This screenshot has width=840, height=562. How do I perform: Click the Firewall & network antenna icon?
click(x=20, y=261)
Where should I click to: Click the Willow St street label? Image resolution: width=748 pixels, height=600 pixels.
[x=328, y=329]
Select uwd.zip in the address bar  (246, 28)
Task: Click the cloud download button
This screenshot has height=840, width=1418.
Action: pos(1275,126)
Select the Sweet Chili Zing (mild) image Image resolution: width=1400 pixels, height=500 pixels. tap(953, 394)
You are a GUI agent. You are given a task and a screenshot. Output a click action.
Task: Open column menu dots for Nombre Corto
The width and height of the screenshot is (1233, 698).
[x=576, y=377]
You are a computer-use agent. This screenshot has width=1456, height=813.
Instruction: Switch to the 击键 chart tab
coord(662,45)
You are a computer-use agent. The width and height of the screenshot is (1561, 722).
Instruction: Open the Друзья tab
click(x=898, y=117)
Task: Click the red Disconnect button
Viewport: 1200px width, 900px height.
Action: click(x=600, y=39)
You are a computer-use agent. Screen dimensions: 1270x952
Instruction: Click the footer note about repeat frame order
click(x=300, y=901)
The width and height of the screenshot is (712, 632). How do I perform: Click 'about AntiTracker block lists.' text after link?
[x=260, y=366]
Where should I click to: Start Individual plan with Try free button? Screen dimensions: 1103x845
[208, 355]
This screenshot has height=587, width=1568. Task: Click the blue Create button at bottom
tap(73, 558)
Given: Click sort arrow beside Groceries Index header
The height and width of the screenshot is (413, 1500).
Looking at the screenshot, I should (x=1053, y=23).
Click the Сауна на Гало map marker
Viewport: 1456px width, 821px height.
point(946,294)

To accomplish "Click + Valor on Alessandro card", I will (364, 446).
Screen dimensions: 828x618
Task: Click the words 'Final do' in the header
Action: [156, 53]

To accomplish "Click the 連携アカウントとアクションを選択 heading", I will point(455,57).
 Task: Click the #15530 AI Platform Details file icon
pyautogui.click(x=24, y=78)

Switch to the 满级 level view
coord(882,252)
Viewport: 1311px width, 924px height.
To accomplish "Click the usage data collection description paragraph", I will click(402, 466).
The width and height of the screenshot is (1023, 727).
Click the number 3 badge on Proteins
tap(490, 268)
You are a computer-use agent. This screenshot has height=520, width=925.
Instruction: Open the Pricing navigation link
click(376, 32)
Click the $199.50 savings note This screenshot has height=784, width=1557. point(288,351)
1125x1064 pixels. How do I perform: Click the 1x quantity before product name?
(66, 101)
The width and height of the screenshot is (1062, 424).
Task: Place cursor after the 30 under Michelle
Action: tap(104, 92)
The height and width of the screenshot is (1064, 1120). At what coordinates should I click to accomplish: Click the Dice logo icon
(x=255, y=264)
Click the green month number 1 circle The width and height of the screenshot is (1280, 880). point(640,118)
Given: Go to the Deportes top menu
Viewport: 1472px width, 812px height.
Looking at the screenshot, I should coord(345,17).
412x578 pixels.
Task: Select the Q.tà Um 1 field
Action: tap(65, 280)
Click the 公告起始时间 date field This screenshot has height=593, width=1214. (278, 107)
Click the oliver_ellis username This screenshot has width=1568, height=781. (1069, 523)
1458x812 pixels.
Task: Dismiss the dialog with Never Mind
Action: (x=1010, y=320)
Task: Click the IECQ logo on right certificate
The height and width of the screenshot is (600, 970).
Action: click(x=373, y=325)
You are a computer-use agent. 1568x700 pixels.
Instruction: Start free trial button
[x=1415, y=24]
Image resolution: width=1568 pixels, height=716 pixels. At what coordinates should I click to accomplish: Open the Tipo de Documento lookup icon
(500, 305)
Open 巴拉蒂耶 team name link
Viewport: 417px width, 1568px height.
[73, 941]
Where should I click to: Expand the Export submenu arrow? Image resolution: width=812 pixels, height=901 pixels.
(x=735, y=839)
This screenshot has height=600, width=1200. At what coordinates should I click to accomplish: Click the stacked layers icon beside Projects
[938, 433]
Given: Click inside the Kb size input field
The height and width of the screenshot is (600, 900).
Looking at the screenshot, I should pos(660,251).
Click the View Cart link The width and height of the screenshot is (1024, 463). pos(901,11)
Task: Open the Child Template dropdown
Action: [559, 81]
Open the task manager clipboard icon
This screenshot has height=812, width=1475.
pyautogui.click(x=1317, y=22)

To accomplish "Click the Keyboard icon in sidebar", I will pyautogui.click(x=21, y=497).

-----

### EXERCISE:
Copy every line in the data above that has the string "computer" in it.

### EXPECTED OUTPUT:
You are a computer-use agent. This screenshot has width=1456, height=813.
You are a computer-use agent. The width and height of the screenshot is (1561, 722).
You are a computer-use agent. Screen dimensions: 1270x952
You are a computer-use agent. This screenshot has height=520, width=925.
You are a computer-use agent. 1568x700 pixels.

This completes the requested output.